Лечение пневмокониоза симптоматическое. Комплексное лечение, в первую очередь, направлено на купирование симптомов, включая кашель, боль в груди и одышку. Кроме того, важно проводить лечение осложнений, связанных с пневмокониозом (например респираторных инфекций, туберкулеза, хронической обструктивной болезни легких и пневмоторакса). В сочетании с выполнением реабилитационных упражнений терапевтические мероприятия способствуют улучшению функции легких и уменьшению выраженности симптомов пнемокониоза. Препараты, применяемые при лечении пневмокониоза, включают глюкокортикостероиды, бронхолитики (бета-адреномиметики, холинолитики, метилксантины), N-ацетилцистеин.
Клинические рекомендации по терапии пневмокониоза включают модификацию образа жизни и легочную реабилитацию.
Во-первых, пациенту следует избегать дальнейшего воздействия ингалянта. Пациентам с пневмокониозом следует бросить курить.
Лечение пневмокониоза должно включать программу легочной реабилитации для повышения толерантности к физической нагрузке. Большинство программ легочной реабилитации включают в себя тренировку дыхания, упражнения низкой или высокой интенсивности, тренировки на выносливость и силовые упражнения. Эти программы могут также включать санитарное просвещение, психосоциальную поддержку при эмоциональных нарушениях и обучение правильному питанию.
В терминальной стадии пневмокониоза показана трансплантация легких.

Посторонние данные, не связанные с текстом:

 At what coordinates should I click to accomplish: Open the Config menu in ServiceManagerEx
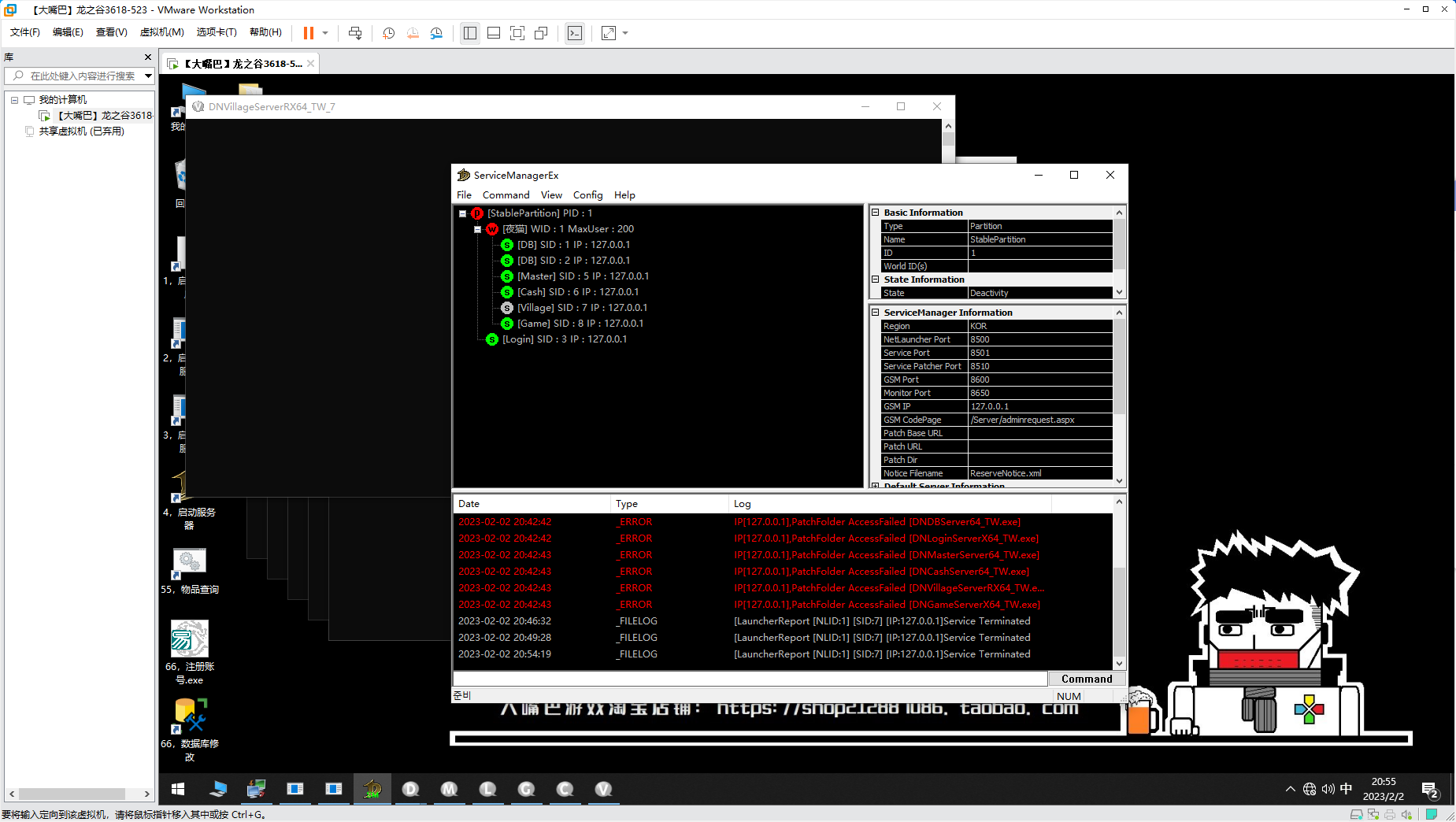click(x=587, y=195)
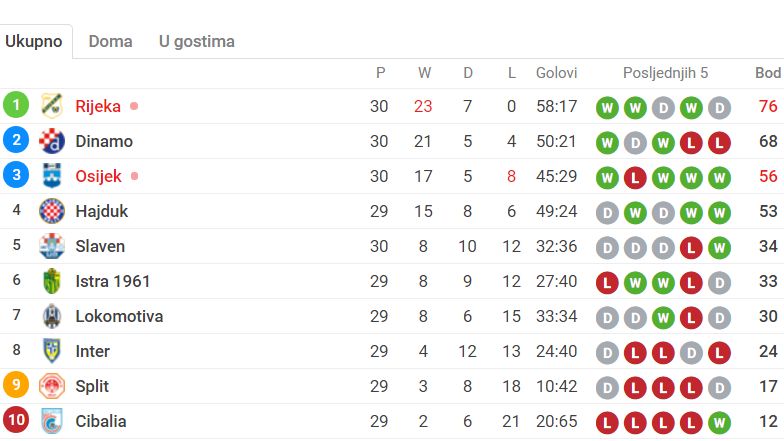Open the Dinamo team link
Screen dimensions: 784x441
point(104,141)
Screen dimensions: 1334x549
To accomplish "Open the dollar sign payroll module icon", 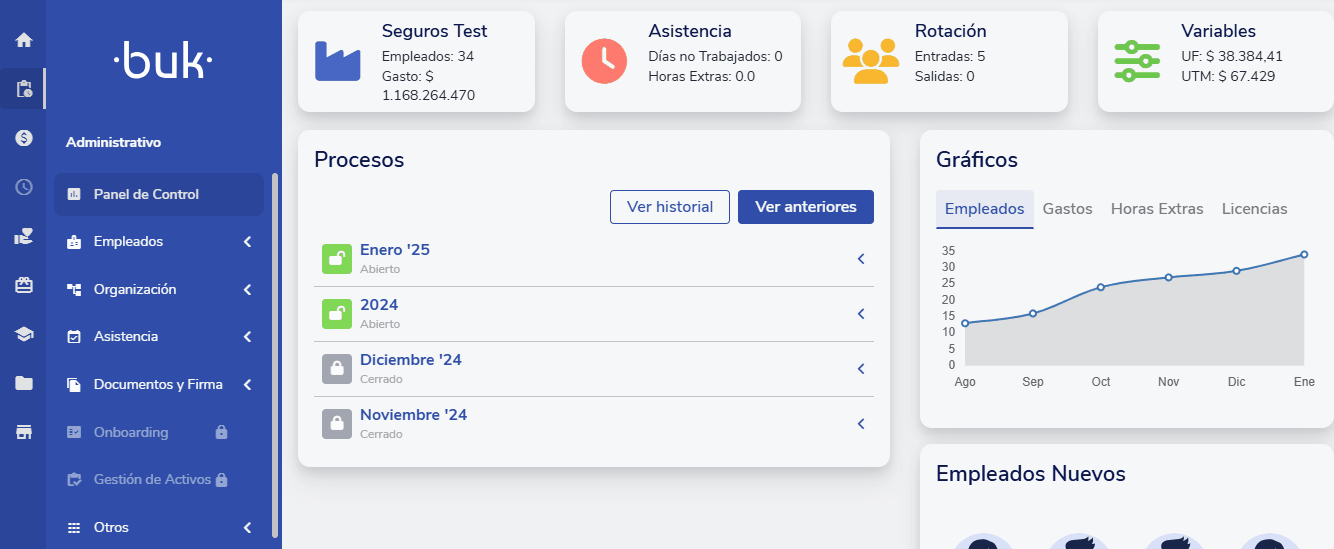I will tap(24, 138).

В ряде исследований установлена эффективность бронхоальвеолярного лаважа (промывания всего легкого). Бронхоальвеолярный лаваж показан для удаления мокроты, секрета и пыли или профибротических цитокинов из дыхательных путей пациента, чтобы задержать прогрессирование пневмокониоза. Наиболее эффективен на ранних стадиях заболевания. Это инвазивная процедура, на сегодня неизвестно, оказывает ли лаваж всего легкого долгосрочное негативное воздействие на гомеостаз легких.
Лекарственные средства, применяемые при лечении других заболеваний, могут быть эффективными при пневмокониозе. Например, противофиброзный препарат пирфенидон, применяемый при идиопатическом легочном фиброзе (ИЛФ), препараты гидроксихлорохин, глюкокортикостероиды и инфликсимаб, N-ацетилцистеин, никорандил и карведилол могут ингибировать воспаление легких или фиброз, что доказано в экспериментальных моделях пневмокониоза.
Зафиксировано, что глюкокортикостероиды способствуют уменьшению выраженности клинических симптомов у пациентов с хронической бериллиевой болезнью.
Пирфенидон представляет собой пиридиновое соединение, оказывающее антифиброзное действие широкого спектра. Он обладает потенциальным свойством ингибировать легочной фиброз и образование рубцов с помощью регулирования или подавления экспрессии фактора роста фибробластов (FGF), фактора роста соединительной ткани (CTGF), трансформирующего фактора роста (TGF)-β, окислительного фактора и некоторых провоспалительных факторов в легких и почках. Необходимы дальнейшие исследования данного препарата.
Терапия стволовыми клетками имеет огромный потенциал в терапии пневмокониоза, и в настоящее время исследования этого метода лечения продолжаются. В доклинических исследованиях установлено, что введение мезенхимальных стволовых клеток (МСК) внутритрахеально может ингибировать воспаление и фиброз.
Пневмокониоз: осложнения
Пневмокониоз может вести к развитию тяжелых осложнений, представленных в таблице.
Тип пневмокониоза | Асбестоз | Силикоз | Антракоз |
Характерные осложнения | Доброкачественный плевральный выпот; плевральные бляшки; злокачественная мезотелиома; бронхогенная карцинома. | Рак легких; туберкулез легких. | Туберкулез; хроническая обструктивная болезнь легких |
Наиболее важными осложнениями асбестоза являются легочный фиброз, приводящий к снижению функции легких и плевролегочным злокачественным новообразованиям.
Между первоначальным воздействием асбеста и развитием мезотелиомы проходит обычно латентный период, продолжительностью не менее 20 лет.
При прогрессировании пневмокониоза возможно развитие легочной гипертензии и легочного сердца.